Cuando conocí el proyecto me parecía muy difícil pero abordable. Un reto precioso que necesitaba de la complicidad de los niños de la Escolanía Ciudad de Cuenca, unos solistas adultos con papeles breves pero exigentes y un grupo instrumental reducido, incisivo y que llene de color la compleja música del británico Benjamin Britten (1913-1976). Han pasado los meses y las expectativas no solo se han cumplido, sino que han sido mejores de lo imaginable.
Esta ópera para niños no está al alcance de todos. La música aparenta una cierta sencillez, que es sólo la cáscara que cubre la realidad más profunda. Las melodías diatónicas y regulares están envueltas de un colorido armónico muy complejo y de un juego de voces a veces enrevesado. No son cancioncillas infantiles sino una obra maestra de bolsillo del mejor operista del siglo XX. Las posibilidades de desfallecer en el intento son muchas. Pueden surgir problemas de afinación y coordinación, frustraciones ante un avance lento por la acumulación de detalles que sólo salen adelante desde el esfuerzo y el compromiso. Todo fue superado gracias a una continuidad de factores que han convertido este «Pequeño deshollinador» en un espectáculo fascinante y de primera línea que debe buscar nuevos escenarios en todo el mapa nacional.
La puesta en escena.
Primer acierto con mayúsculas, perfecto y poético en la idea y en la práctica. Ignacio García dio en el clavo gracias a la economía de medios y un minimalismo muy bien buscado, con recursos como un montaje audiovisual, los figurines de Ladrón de Guevara, un vestuario realista que juega con la época desde la distancia y una concepción del movimiento variado y nada agobiante. Toda la escenografía sirvió a la acción dramática con belleza e imaginación, dando el empujón necesario a esta producción para colocarla en lo más alto.
La Escolanía Ciudad de Cuenca.
Cada mes que pasa son mejores. El miércoles dejaron con la boca abierta a los asistentes ante una partitura ambiciosa y compleja. Técnicamente mejoran día a día, con voces muy bien trabajadas por su director Carlos Lozano. Viven la música con ilusión y entusiasmo y lo trasmitieron sin concesiones. Tanto el septeto solista como el resto de la agrupación fueron sobresalientes y absolutamente profesionales.

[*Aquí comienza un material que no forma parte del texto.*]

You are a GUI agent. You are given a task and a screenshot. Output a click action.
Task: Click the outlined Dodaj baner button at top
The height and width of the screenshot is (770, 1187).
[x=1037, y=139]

Muestran matices cada vez más ricos, colores siempre cambiantes, dinámicas cada vez más grandes. Suben como la espuma y no parecen tener límites.
Solistas vocales e instrumentales.
El cuarteto “adulto” se implicó perfectamente en la producción. Sus papeles son breves pero difíciles en un mundo de niños. El más amoroso y tierno es el de la institutriz Rowan, encarnado muy bien por la soprano Itxaso Moriones. Divertida y creíble en su permanente malhumor actuó la mezzo Alejandra Spagnuolo. Tanto el bajo Alfonso Baruque como el tenor Francisco Pardo cumplieron con sobrada solvencia en los dos papeles que deben abordar cada uno de ellos.
Los solistas de cámara Ciudad de Cuenca, bajo la dirección de Carlos Checa, extrajeron todos los recursos de esta compleja creación. Mantuvieron permanentemente el ajuste con las voces y plasmaron la hermosa gama de matices de una partitura que no deja reposo ni relajación durante la hora larga de duración.
En conclusión, un espectáculo magnífico y emocionante, una producción propia inimaginable hace unos pocos años, de primera fila y que necesita toda la ayuda para su exportación. Semejante muestra de talento, gestado en esta ciudad, no puede quedarse encerrada. España entera debe apreciarla… y quizá me quedo corto.